5. Legends. The shares of Stock which are the subject of the Award shall be subject
to the following legend:
“THE SHARES OF STOCK EVIDENCED BY THIS CERTIFICATE OR BOOK-ENTRY REGISTRATION ARE SUBJECT TO
AND ARE TRANSFERRABLE ONLY IN ACCORDANCE WITH THAT CERTAIN AWARD AGREEMENT FOR DEVON ENERGY
CORPORATION 2005 LONG-TERM INCENTIVE PLAN DATED «Grant_Date». ANY ATTEMPTED TRANSFER OF THE
SHARES OF STOCK EVIDENCED BY THIS CERTIFICATE OR BOOK-ENTRY REGISTRATION IN VIOLATION OF
SUCH AGREEMENT SHALL BE NULL AND VOID AND WITHOUT EFFECT. A COPY OF THE AGREEMENT MAY BE
OBTAINED FROM THE SECRETARY OF DEVON ENERGY CORPORATION.”
6. Delivery of Forfeited Shares. The Participant authorizes the Secretary to deliver
to the Company any and all shares of Restricted Stock that are forfeited under the provisions of
this Agreement. The Participant further authorizes the Company to hold as a general obligation of
the Company any Accrued Dividends and to pay such dividends to the Participant at the time the
underlying Restricted Stock becomes Vested Stock.
7. Nontransferability of Award. The Participant shall not have the right to sell,
assign, transfer, convey, dispose, pledge, hypothecate, burden, encumber or charge the Award or any
Restricted Stock or any interest therein in any manner whatsoever.
8. Notices. All notices or other communications relating to the Plan and this
Agreement as it relates to the Participant shall be in writing and shall be delivered personally or
mailed (U.S. mail) by the Company to the Participant at the then current address as maintained by
the Company or such other address as the Participant may advise the Company in writing.
9. Binding Effect and Governing Law. This agreement shall be (i) binding upon and
inure to the benefit of the parties hereto and their respective heirs, successors and assigns
except as may be limited by the Plan, and (ii) governed and construed under the laws of the State
of Oklahoma.
10. Award Subject to Claims of Creditors.

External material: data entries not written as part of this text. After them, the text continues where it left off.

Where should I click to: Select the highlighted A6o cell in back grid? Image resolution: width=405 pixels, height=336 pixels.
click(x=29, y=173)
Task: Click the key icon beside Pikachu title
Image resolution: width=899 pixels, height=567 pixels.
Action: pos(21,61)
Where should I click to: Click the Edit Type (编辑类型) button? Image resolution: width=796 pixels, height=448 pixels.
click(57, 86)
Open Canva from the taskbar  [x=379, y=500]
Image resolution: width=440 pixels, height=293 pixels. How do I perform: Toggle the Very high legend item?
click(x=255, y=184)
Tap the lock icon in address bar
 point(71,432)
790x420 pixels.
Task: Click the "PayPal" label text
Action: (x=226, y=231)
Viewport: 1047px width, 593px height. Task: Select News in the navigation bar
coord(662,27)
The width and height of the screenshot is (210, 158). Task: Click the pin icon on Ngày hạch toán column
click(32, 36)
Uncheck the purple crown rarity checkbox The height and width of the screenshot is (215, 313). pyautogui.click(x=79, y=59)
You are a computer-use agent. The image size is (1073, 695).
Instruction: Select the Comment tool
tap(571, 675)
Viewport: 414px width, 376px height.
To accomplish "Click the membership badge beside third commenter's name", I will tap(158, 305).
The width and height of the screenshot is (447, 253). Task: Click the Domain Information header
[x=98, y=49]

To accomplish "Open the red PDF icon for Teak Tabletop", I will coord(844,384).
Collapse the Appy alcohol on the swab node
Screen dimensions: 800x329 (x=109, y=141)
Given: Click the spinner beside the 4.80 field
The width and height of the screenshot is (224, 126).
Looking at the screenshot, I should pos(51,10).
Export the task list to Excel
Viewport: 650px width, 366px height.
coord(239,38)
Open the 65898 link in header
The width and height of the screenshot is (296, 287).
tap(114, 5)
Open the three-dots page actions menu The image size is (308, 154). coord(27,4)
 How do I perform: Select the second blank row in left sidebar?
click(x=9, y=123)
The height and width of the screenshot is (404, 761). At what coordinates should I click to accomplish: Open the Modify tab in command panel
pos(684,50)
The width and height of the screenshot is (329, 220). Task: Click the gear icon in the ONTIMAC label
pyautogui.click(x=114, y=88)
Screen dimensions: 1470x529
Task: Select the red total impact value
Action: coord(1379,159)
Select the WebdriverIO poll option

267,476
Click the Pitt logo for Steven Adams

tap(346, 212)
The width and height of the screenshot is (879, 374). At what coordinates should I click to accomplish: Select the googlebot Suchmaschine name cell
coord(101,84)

The Participant shall not have any interest
in any particular assets of the Company, its parent, if applicable, or any Subsidiary or Affiliated
Entity by reason of the right to earn an Award (including Accrued Dividends) under the Plan and
this Agreement, and the Participant or any other person shall have only the rights of a general
unsecured creditor of the Company, its parent, if applicable, or a Subsidiary or Affiliated Entity
with respect to any rights under the Plan or this Agreement.
11. Captions. The captions of specific provisions of this Agreement are for
convenience and reference only, and in no way define, describe, extend or limit the scope of this
Agreement or the intent of any provision hereof.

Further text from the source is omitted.